Carr-Hughes does sports programming for TV, covering individual sports like boxing, horse shows, cliff diving and skiing.
Four times now Carr’s been on the Emmy-winning NBC team that produced Olympics coverage for American TV audiences.
Carr, 45, subcontracted with NBC to be a producer for the track and field events at the 2008 Olympics in Beijing.
Between 50 and 60 people worked behind the scenes on the track and field coverage, he said.
The whole NBC Olympics team that worked on all the events won a sports Emmy for live event turnaround.
Carr also won Emmy awards for the 2004 Athens games, the 2002 Salt Lake City games and the 2000 Sydney Olympics.
One of his producer/editors at Carr-Hughes, Kevin Carcich, also edited at the Beijing Olympics and was on the team that got a sports Emmy for technical work.
Carcich, 36, of Ballston Spa was one of four people editing the track and field events and mainly focused on the field events like the discus throw, high jump and long jump.
“They had to be much more edited pieces,” Carcich said. “Typically people aren’t going to want to watch people throwing a discus.”
The Emmy Awards were given out in New York April 27.
The two men stayed in a hotel about two blocks from the Olympic stadium in Beijing and worked in a village of buildings constructed just for the games.
It was Carr’s ninth Olympics and Carcich’s first.
Carr specializes in producing Olympic game programming and covers the events leading up to the Olympics as well.
TV networks rely on subcontractors like him to produce much of their sports material, Carr said.
He covers track and field events in the summer and alpine skiing in the winter.
Next year, Carr-Hughes will produce TV coverage of the World Equestrian Games in Kentucky.
“It’s going to be the largest international sporting event in the U.S. since the Salt Lake Olympics,” Carr said.
The games will air for about eight hours on NBC and 45 hours on Universal Sports.
Carr-Hughes has five employees at its Saratoga Springs digs, which are in a renovated farmhouse near the former Ash Grove Inn on 9N. Three more people work in Lake Placid, including Carr’s business partner, Bob Hughes.

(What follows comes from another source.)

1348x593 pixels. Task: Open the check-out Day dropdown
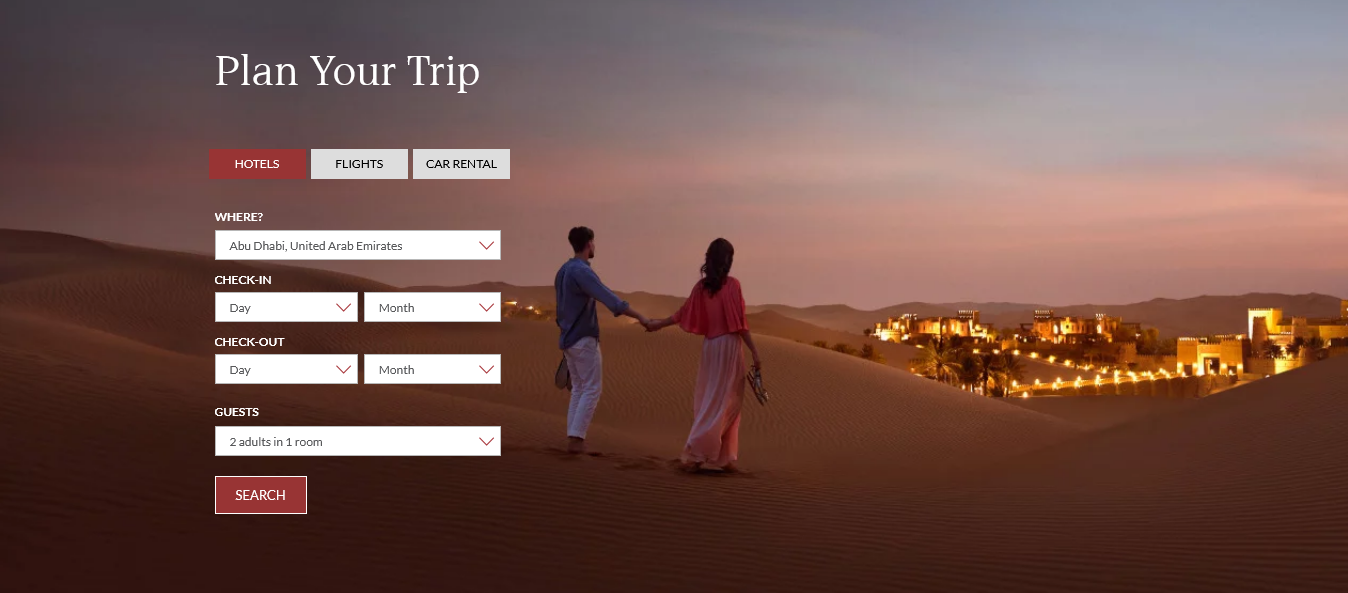pyautogui.click(x=286, y=369)
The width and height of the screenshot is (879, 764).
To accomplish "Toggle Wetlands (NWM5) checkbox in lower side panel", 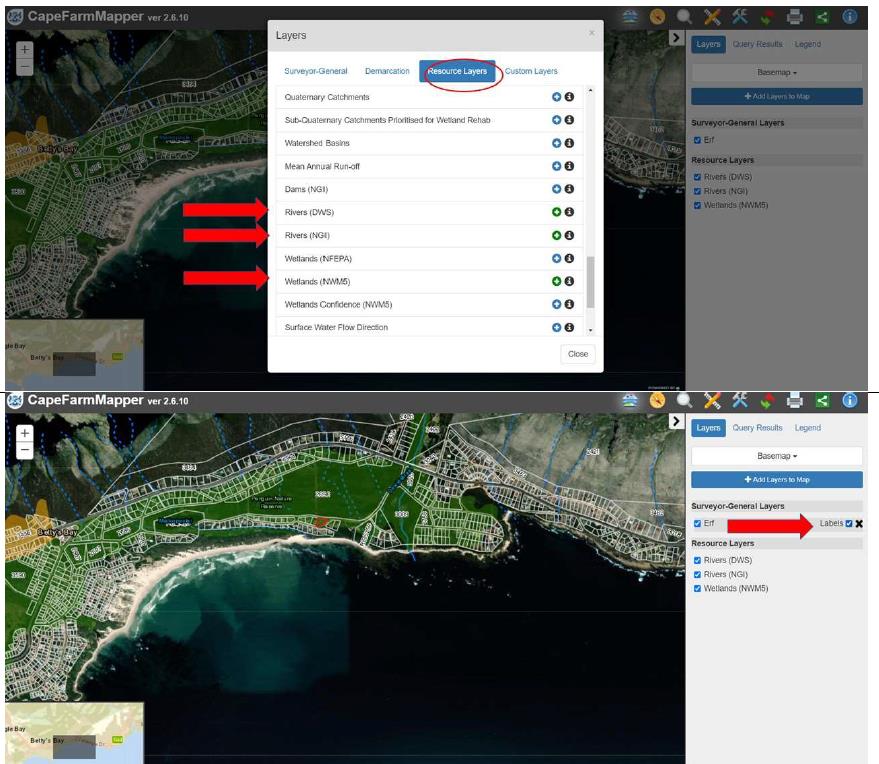I will [x=698, y=588].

Carr, a Saratoga Springs native, started his business in a small office in the Collamer Building on Broadway in Saratoga Springs in the early 1990s. Then he operated a home office in Greenfield until two years ago, when he acquired the building on 9N.
He and Hughes merged their businesses in 2002.
As a contractor for ESPN 10 years ago, Carr worked on the Tour de France from 1998 to 2000.
A yellow jersey signed by tour winner Lance Armstrong is framed in the Carr-Hughes office.